LOOKING AS FINE as I've ever seen her, Cate Blanchett nearly steals the show in Notes on a Scandal—a psycho-drama about naïve pottery teacher Sheba Hart (Blanchett) who enters into a teacher-student affair at a working-class London high school. Said affair sure pisses off her newfound friend and coworker, old battleaxe history teacher Barbara Covett (Judi Dench)—not so much because of the whole impropriety thing, but because old wrinkly has a ginormous crush on the ethereal Sheba.

With a haunting score from Philip Glass, Notes on a Scandal follows the twisted mind of lonely spinster Barbara as she uses Sheba's secret against her—mostly to enforce their friendship through blackmail and to convince Sheba to leave her long-in-the-tooth husband (Bill Nighy) and two children. The ends to which Barbara will go to ensnare Sheba are boundless; her creepy manipulation and pervasive loneliness make her a chilling figure indeed.

Sheba, on the other hand, is knee deep in middle-class preoccupation with her loss of youth, and screwing her (hot, hot, hot) underage student anywhere she can, which eventually culminates in an uncomfortable personal breakdown where she dresses up in her teenage punk garb and wiggles around in front of the mirror. Unsurprising to all, no good comes from either of Sheba's newfound relationships.

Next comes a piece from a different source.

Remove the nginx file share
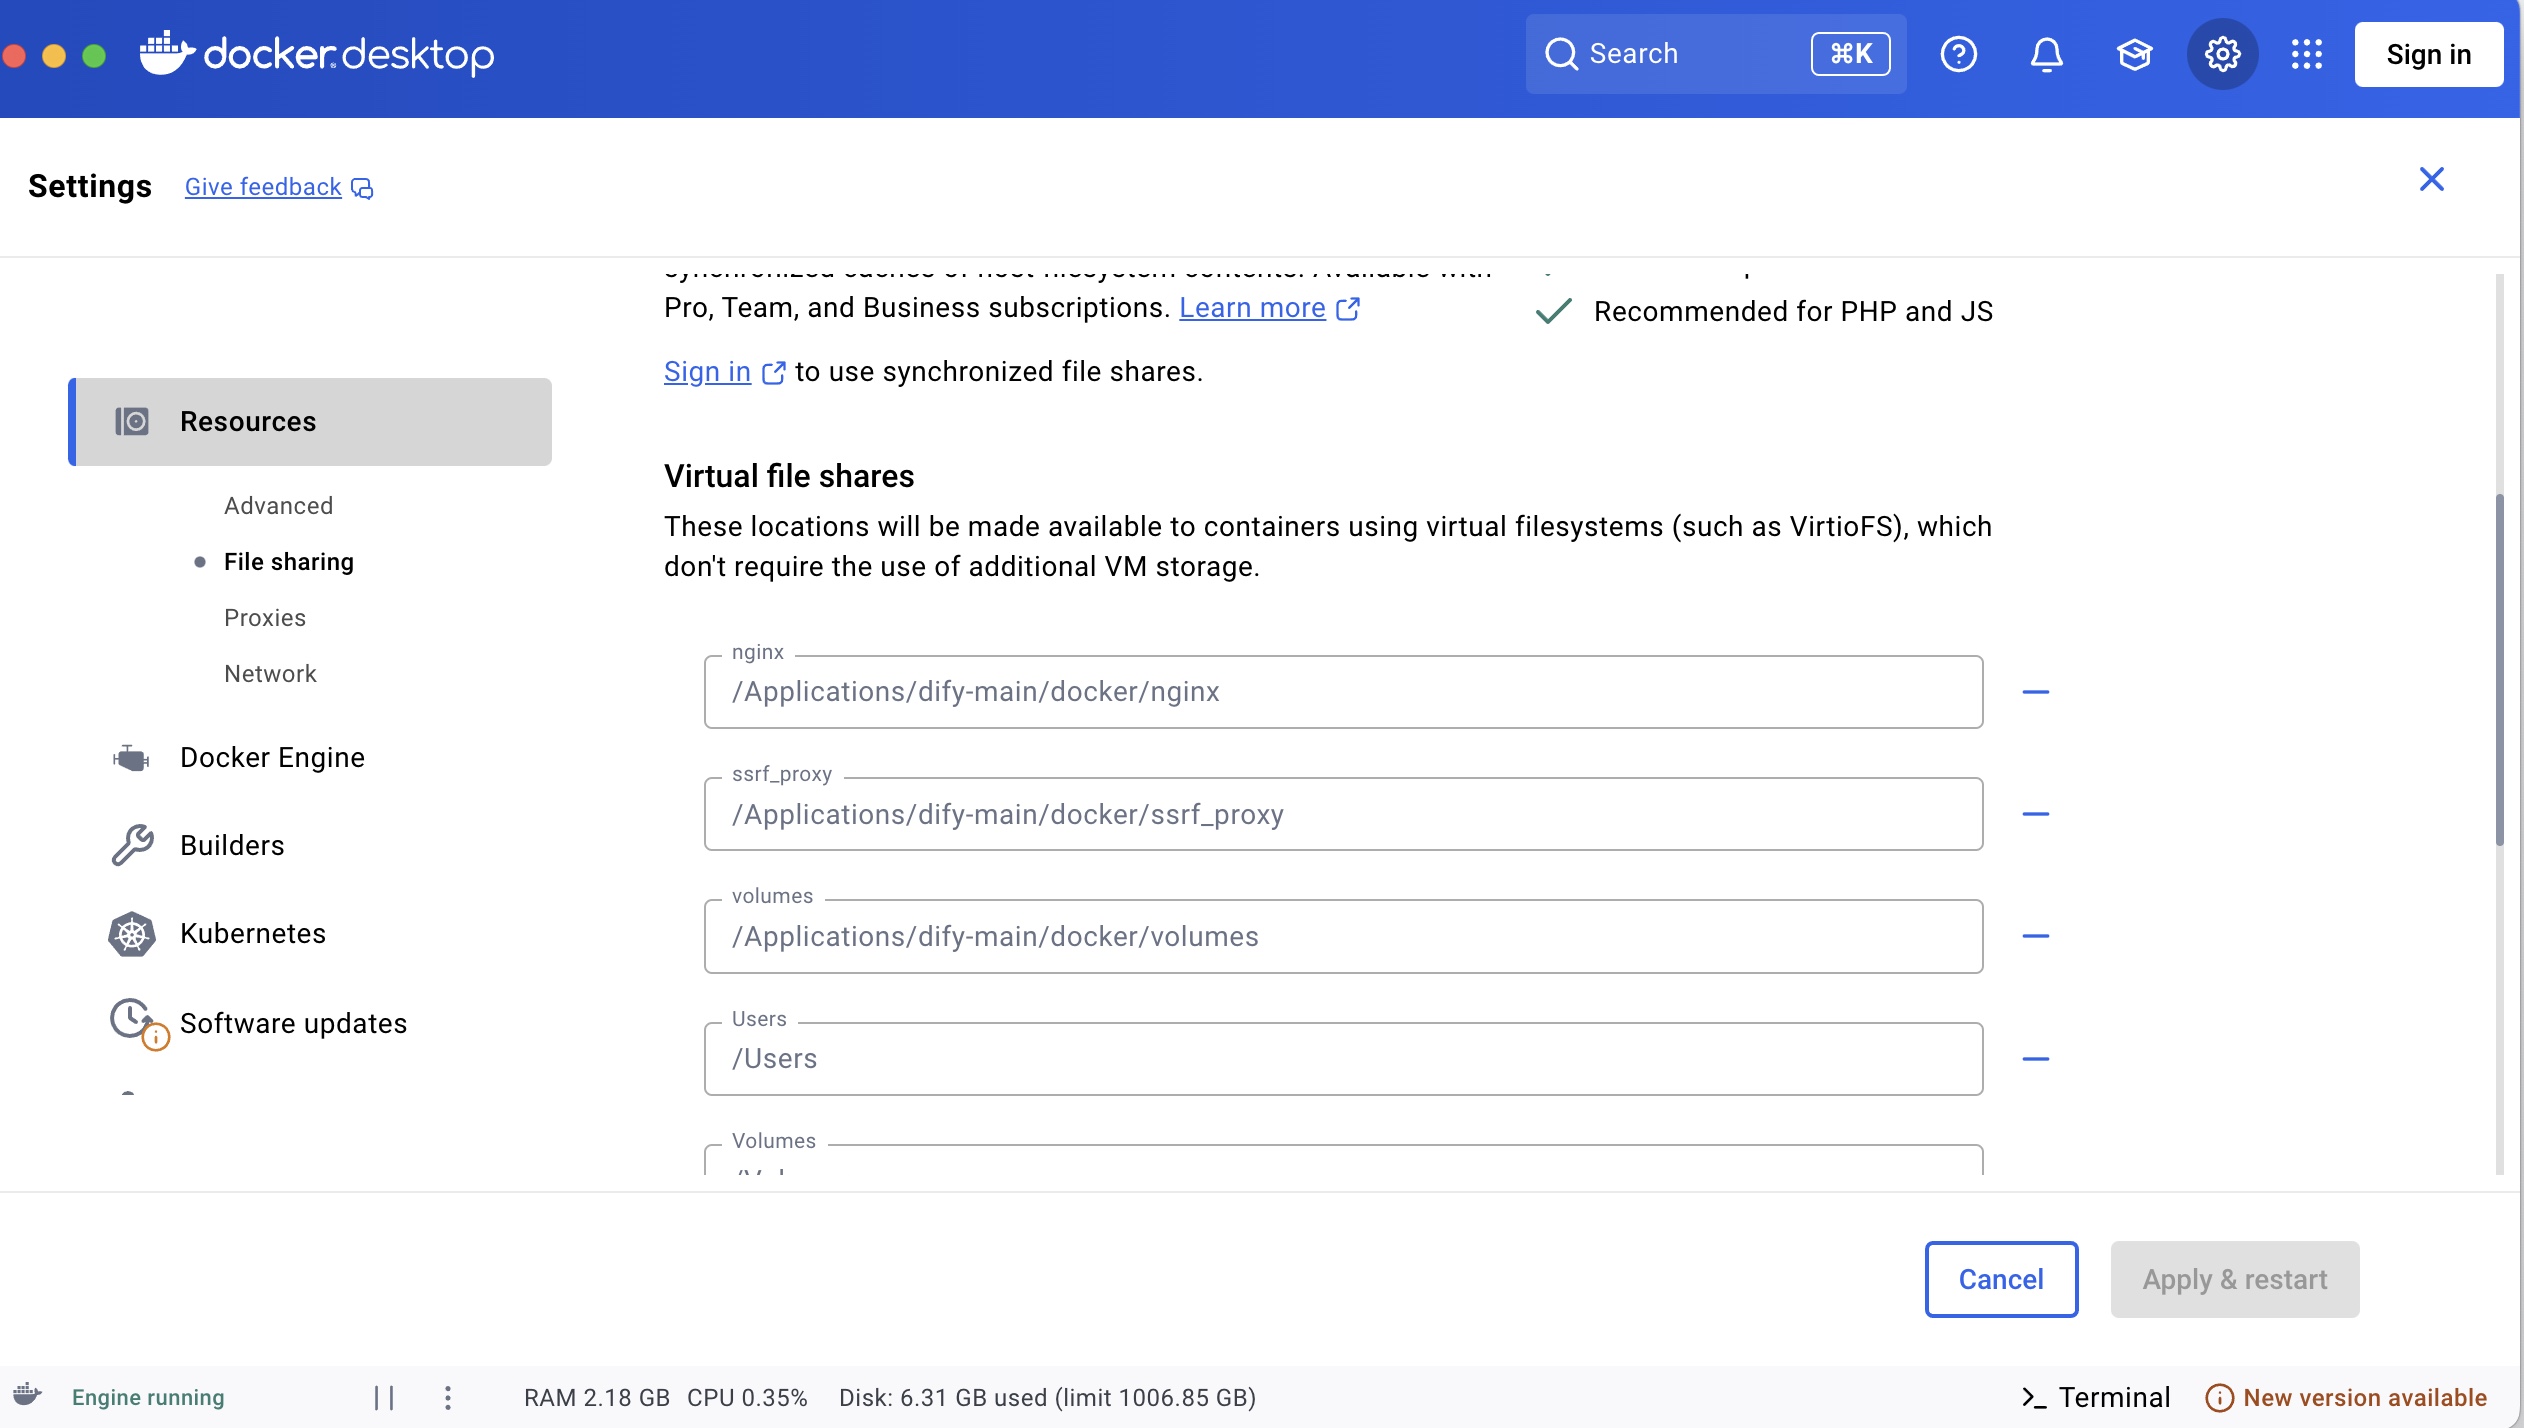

With such strong performances from Blanchett and Dench, it's no surprise that the inevitable knockdown at the end of the film comes off as one of the greatest claw-baring scenes I've seen—it's like two scraggly cats in a wicked, fur-flying twister. Notes on a Scandal is a great chance to sit back and watch two superb actresses at the top of their game—impeccably cast, brilliantly acted, and full of steam, the film will undoubtedly grace a few Academy Award nomination lists. Rightfully so.